Como é feito o diagnóstico?

Durante uma consulta, o médico deverá fazer algumas perguntas para investigar os sintomas e também fatores de risco. Essa é uma boa hora para compartilhar se está sentindo fadiga, perda de apetite ou se usa álcool excessivamente, medicamentos e suplementos.

Além disso, um exame físico e outros podem ser feitos para concluir o diagnóstico. Os mais comuns são:

  • Exame físico: Através de um exame, é possível detectar se o fígado está aumentado, o que indica inflamação. Ele analisará o abdómen para investigar e procurar sinais, mas pode acontecer de estar inflamado sem estar aumentado.
  • Exames de sangue: Através dele é possível perceber se as enzimas hepáticas estão mais altas que o normal, embora não confirme o diagnóstico, isso está relacionado à inflamação do fígado. A partir daí outras análises são necessárias para encontrar a causa da inflamação.
  • Estudos de imagem: A realização de uma ultrassonografia pode apontar a gordura no fígado. Outros exames de imagem como uma tomografia computadorizada ou ressonância magnética também podem ser recomendados. Além disso, o Fibroscan pode ser feito. Esse exame utiliza ondas sonoras para determinar a densidade do fígado e as áreas correspondentes de gordura e tecido normal do órgão.
  • Biópsia: A biopsia hepática é considerada capaz de definir a gravidade da doença. O procedimento remove um pedaço de tecido do fígado que é encaminhado para análise e através dele é possível definir o estágio e causa exata.

Tratamento

A primeira abordagem será tratar o que causa gordura no fígado no seu caso. Sendo assim, o médico deverá recomendar:

  • Mudanças na alimentação;
  • Gerenciamento do peso;
  • Controlar os níveis de açúcar no sangue;
  • Evitar totalmente ou parcialmente a ingestão de bebidas alcoólicas.
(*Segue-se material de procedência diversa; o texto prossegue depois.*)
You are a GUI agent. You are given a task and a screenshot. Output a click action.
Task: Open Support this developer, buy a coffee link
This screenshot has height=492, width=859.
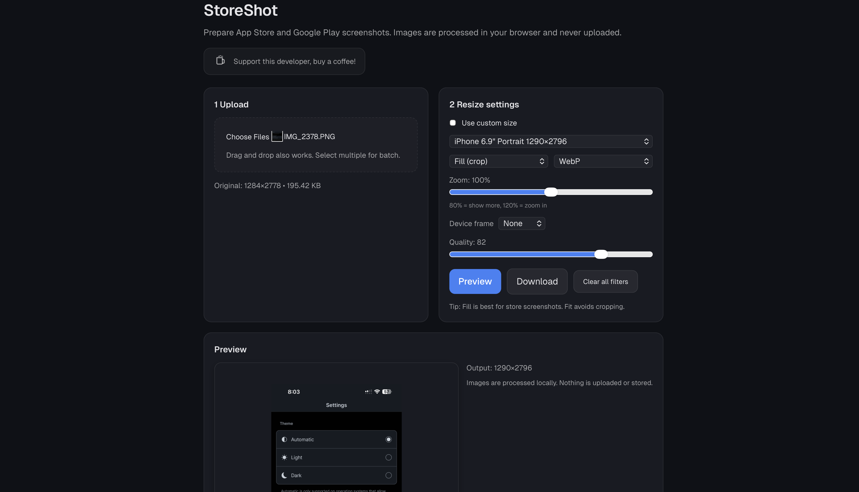[284, 61]
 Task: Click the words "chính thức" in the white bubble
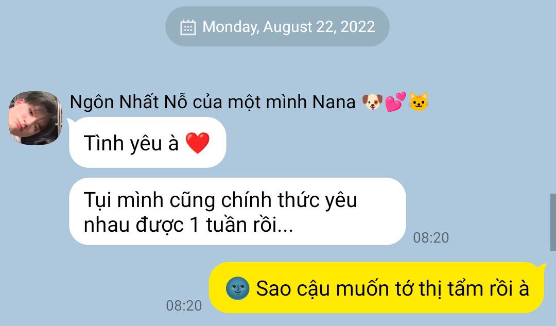coord(270,200)
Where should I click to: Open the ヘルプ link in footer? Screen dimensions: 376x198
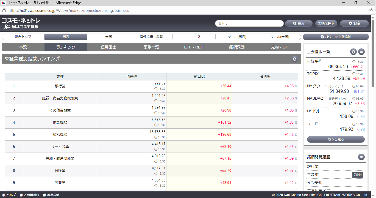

Alguns medicamentos podem ser administrados, principalmente quando a origem é alcoólica. Em alguns casos, eles são recomendados para tratar a causa subjacente – por exemplo, diabetes tipo 2.

Para todos os casos, a dieta é uma forte aliada do tratamento, pois nos estágios iniciais melhorar a alimentação costuma reverter a doença hepática gordurosa. Entenda como deverá ser a sua dieta se você recebeu um diagnóstico de fígado gorduroso:

Dieta para gordura no fígado

Seguir uma dieta para reduzir a gordura do fígado envolve reduzir calorias e ingerir alimentos naturais. Os que são ricos em fibras, carboidratos complexos, proteínas e alimentos que reduzem a inflamação ou ajudam o corpo a reparar são geralmente as melhores opções.

Algumas pessoas se sentem mais confortáveis em adotar uma dieta vegetariana ou até a dieta mediterrânea, por exemplo. Então, uma boa alternativa pode ser buscar a ajuda de um nutricionista para elaborar um plano alimentar customizado para as suas necessidades.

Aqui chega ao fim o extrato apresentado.